Phytophthora root and stem rot of rhododendron is initiated in wet weather. The causal fungus is a water mold and needs water to infect. Recently, we have received several samples of rhododendrons with this disease. Although we had a long stretch of drought in much of Illinois, recent rains brought as much as 8 inches of water in a short time, causing flooding and waterlogged soils. Details about this disease are discussed in issue no. 4 of this newsletter.
Although Phytophthora root rot is most common on rhododendron, the fungus can also cause a top dieback. In warm, wet conditions, the fungus can splash onto foliage, causing brown blotches. Infection may move into the petiole and then to the stem. This dieback may occur without the root rot.

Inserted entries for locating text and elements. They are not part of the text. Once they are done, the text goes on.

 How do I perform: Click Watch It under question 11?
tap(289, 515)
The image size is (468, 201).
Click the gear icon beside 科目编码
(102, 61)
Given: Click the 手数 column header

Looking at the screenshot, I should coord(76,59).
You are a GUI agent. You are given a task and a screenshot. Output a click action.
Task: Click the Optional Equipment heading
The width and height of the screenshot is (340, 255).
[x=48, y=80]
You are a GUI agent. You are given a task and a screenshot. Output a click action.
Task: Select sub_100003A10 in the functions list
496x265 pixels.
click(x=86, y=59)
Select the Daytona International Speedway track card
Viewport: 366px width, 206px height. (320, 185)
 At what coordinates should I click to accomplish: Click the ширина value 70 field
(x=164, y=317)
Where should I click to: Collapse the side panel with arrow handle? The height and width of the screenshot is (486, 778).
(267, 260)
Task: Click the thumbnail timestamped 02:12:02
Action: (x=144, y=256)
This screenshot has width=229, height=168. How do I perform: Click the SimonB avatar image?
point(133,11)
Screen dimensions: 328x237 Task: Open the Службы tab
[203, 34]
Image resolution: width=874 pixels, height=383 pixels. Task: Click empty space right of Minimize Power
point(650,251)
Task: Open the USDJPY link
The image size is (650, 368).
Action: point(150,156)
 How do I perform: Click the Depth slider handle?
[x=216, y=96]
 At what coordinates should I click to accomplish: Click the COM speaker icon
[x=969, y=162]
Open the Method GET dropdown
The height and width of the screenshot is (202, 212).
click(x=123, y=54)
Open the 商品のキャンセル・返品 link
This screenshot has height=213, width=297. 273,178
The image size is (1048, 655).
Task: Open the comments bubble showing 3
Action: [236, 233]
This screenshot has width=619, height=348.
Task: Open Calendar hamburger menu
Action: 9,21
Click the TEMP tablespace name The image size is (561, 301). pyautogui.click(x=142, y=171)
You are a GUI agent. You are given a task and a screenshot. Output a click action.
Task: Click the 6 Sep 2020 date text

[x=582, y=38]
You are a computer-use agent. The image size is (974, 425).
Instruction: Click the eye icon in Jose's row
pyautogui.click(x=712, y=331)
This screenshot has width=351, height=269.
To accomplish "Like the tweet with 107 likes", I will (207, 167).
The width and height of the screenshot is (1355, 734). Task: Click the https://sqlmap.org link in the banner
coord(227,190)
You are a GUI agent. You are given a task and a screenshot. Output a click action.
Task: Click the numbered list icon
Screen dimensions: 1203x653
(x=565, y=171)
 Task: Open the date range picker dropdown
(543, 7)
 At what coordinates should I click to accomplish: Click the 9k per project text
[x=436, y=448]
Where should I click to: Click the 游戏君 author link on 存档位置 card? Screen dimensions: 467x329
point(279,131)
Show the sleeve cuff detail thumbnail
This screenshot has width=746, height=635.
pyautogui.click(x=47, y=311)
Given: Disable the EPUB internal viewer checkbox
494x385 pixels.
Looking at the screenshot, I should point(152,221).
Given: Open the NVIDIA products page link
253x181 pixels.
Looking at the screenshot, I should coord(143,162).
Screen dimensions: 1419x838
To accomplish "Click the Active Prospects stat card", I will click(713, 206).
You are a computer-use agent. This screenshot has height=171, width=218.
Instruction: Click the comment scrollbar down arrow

If you are doing garden renovations this fall, try to provide good drainage in beds containing rhododendrons. Add organic matter and adjust the soil pH to between 5.5 and 6.0 for ideal growth in Illinois. Remove old debris that can harbor this fungus over winter. Water the soil around the plant--rather than the foliag--to reduce foliar infection.
Details on growing rhododendrons can be found in Large Flowering Shrubs for the Midwest, University of Illinois special publication no. 74. Details about the disease can be found in Report on Plant Disease, no. 664, "Phytophthora Root Rot or Wilt of Rhododendron and Azaleas in the Midwest."